[Opening Recorded data section]
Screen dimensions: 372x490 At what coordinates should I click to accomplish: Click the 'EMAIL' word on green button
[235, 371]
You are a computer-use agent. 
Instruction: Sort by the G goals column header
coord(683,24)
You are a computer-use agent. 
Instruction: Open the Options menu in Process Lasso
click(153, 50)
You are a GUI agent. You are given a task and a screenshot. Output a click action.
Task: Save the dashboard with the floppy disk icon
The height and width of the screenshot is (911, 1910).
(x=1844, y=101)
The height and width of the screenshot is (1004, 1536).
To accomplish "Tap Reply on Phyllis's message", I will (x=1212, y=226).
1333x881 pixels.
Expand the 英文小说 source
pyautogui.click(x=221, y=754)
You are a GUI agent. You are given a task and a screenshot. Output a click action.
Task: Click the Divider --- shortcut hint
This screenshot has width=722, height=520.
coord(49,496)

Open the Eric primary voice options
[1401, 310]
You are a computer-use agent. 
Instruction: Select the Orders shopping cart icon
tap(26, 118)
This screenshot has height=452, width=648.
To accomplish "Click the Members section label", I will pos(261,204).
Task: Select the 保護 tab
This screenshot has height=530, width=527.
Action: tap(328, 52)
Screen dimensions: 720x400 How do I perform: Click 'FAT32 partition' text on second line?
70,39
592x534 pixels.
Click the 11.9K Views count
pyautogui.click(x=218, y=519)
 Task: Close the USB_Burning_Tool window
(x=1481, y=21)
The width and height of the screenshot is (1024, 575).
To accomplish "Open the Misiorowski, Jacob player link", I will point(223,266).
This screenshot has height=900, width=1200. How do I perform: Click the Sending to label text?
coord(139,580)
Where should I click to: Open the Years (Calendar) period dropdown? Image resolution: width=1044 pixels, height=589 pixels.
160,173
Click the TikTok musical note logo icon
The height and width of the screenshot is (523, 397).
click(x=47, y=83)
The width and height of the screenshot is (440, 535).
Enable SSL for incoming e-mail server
[Closing Recorded data section]
__Required work__. Which lines run from the one containing "This screenshot has width=722, height=520." to the end of the entries above? Print them exactly, both ends included, and nothing else.

__Task solution__.
This screenshot has width=722, height=520.
coord(49,496)

Open the Eric primary voice options
[1401, 310]
You are a computer-use agent. 
Instruction: Select the Orders shopping cart icon
tap(26, 118)
This screenshot has height=452, width=648.
To accomplish "Click the Members section label", I will pos(261,204).
Task: Select the 保護 tab
This screenshot has height=530, width=527.
Action: tap(328, 52)
Screen dimensions: 720x400 How do I perform: Click 'FAT32 partition' text on second line?
70,39
592x534 pixels.
Click the 11.9K Views count
pyautogui.click(x=218, y=519)
 Task: Close the USB_Burning_Tool window
(x=1481, y=21)
The width and height of the screenshot is (1024, 575).
To accomplish "Open the Misiorowski, Jacob player link", I will point(223,266).
This screenshot has height=900, width=1200. How do I perform: Click the Sending to label text?
coord(139,580)
Where should I click to: Open the Years (Calendar) period dropdown? Image resolution: width=1044 pixels, height=589 pixels.
160,173
Click the TikTok musical note logo icon
The height and width of the screenshot is (523, 397).
click(x=47, y=83)
The width and height of the screenshot is (440, 535).
Enable SSL for incoming e-mail server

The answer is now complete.